Former Twitter VP Rishi Garg is now a VC at Mayfield

Rishi Garg has joined the early-stage venture firm Mayfield as a general partner.

The move seems a natural one, given Garg’s career arc to date. While readers might recall that Garg’s last full-time gig was Twitter’s VP of corp dev, a role he left in July 2015, he spent the previous two years leading M&A at the payments company Square and before that, logged time at General Catalyst Partners as an entrepreneur-in-residence; at MTV Networks in biz dev; and as an associate with the venture firm Highland Capital Partners, where he focused on software and digital media.

Garg — whose highest profile deal for Twitter may have been leading its acquisition of the live video startup Periscope for reportedly just less than $100 million — is now one of six investing partners at Mayfield.

He’ll be working most closely with Tim Chang, a managing director who joined Mayfield roughly five years ago from Norwest Venture Partners and has since led the firm into investments in the drone company 3D Robotics, the online cognitive behavioral therapy company Lantern, and the group commerce startup Massdrop, among others.

The move to Mayfield “felt right thing given experience I’d accumulated,” Garg told us when we talked late last week. “I was looking for small, focused partnership, one with momentum in terms of its success and returns . . .  Also from 1995, when I arrived at Stanford, Mayfield was one of the first names [in venture capital] I’d heard of. I feel really lucky to join forces with [the firm].”

For Mayfield’s part, Garg’s hiring seems to seem to signal that the firm is preparing to make a bigger push into the consumer arena. Indeed, Mayfield managing director Naveen Chaddha says that “over the last three years, roughly two-thirds [of our capital invested] went to enterprise, including [business-to-business], ad-related startups and digital media, but with Tim and Rishi joining forces,” expect that change, he suggested.

Asked what Chang finds particularly interesting right now, he ticks off a long list of things, from “identifying the attitudes of consumers,” to “millennials coming into big spending power” to “work, live and travel consumption, wellness, and on-demand marketplaces — we’re doubling down on these,” said Chang.

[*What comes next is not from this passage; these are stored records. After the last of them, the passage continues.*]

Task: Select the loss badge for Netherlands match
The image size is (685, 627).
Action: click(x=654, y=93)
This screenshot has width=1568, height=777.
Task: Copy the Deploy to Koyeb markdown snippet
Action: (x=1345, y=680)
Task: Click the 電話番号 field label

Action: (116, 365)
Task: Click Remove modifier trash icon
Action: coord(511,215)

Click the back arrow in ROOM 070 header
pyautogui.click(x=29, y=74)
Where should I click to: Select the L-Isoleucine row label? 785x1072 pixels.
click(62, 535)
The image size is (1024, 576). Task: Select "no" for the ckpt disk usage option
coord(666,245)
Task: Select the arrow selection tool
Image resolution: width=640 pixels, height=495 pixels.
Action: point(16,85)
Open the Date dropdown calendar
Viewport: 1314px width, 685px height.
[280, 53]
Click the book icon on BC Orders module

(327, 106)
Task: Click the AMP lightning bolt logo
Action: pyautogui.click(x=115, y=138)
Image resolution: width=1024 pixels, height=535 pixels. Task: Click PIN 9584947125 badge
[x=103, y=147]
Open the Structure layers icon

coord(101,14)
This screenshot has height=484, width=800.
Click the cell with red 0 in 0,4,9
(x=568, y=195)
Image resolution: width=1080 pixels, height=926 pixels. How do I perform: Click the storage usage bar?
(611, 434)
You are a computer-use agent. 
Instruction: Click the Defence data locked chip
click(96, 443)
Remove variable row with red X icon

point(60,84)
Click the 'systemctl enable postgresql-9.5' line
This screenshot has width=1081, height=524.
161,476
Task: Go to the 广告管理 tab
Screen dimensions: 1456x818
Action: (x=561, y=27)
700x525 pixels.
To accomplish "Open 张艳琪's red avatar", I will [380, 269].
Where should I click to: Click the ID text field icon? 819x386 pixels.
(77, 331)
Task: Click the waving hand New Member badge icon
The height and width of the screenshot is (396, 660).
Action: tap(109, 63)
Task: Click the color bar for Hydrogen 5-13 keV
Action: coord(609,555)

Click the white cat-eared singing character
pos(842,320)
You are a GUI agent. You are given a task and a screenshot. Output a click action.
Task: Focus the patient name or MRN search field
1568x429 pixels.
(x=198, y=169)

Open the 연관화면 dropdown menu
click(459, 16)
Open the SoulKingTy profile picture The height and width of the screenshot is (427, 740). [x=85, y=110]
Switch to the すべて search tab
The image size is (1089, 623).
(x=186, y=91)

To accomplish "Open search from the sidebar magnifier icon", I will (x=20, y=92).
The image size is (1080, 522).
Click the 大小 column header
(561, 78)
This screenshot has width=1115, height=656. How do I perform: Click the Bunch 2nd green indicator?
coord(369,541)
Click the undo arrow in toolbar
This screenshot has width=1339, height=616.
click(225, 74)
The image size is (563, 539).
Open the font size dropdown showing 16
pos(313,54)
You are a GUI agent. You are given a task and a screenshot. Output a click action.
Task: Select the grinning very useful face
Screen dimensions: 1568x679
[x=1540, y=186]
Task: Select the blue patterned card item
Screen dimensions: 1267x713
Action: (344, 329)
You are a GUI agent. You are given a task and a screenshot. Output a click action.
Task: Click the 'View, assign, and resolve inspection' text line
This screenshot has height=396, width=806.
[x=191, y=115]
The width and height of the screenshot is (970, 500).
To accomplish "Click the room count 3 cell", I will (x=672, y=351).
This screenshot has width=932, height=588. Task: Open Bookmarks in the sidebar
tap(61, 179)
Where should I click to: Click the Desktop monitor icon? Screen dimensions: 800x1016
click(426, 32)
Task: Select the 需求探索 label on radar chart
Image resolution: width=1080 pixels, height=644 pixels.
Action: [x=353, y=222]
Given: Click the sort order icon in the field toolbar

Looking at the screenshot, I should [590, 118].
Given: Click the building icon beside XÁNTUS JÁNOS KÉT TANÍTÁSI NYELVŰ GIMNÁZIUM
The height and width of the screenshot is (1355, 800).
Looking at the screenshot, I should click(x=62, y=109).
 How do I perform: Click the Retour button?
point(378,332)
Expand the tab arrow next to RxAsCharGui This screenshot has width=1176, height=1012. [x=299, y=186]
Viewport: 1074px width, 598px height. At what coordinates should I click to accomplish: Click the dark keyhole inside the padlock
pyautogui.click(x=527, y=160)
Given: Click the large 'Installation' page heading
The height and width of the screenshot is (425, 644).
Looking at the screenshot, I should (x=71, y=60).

In fact, Mayfield led the Series A round for the ride-hailing service Lyft and unlike some of the company’s other early investors, has not yet sold any of its shares, according to Chaddha.

Chang said newer areas of interesting include fin tech, artificial reality and virtual reality, acknowledging that revenue is further away than current valuations would suggest for VR in particular, but noting, too, that PlayStation VR, an upcoming virtual reality head-mounted display, is shipping this month and could speed things along considerably.

“The install base will take longer to ramp up [than people first anticipated]” when it comes to VR, says Chang. “But once it kicks in, adoption will be more than people expected.”

Mayfield is currently investing $525 million across two new funds that it closed in April: a $400 million early-stage fund and a $125 million fund that will be used to support those of its portfolio companies that gain traction and need later-stage funding.

Mayfield has raised 14 early-stage funds altogether. It closed its previous fund with $365 million in 2012 and used that capital to fund roughly 30 companies. Its late stage fund is its first.

Among the firm’s more notable investments in recent years are the cloud security startup Elastica, acquired by Blue Coat Systems last November for $280 million (Elastica had raised one round of $30 million earlier in the year); the residential solar systems installer SolarCity, which went public in late 2012; the online ad server The Rubicon Project, which went public in 2014; and Lyft, which was most recently valued at $5.5 billion.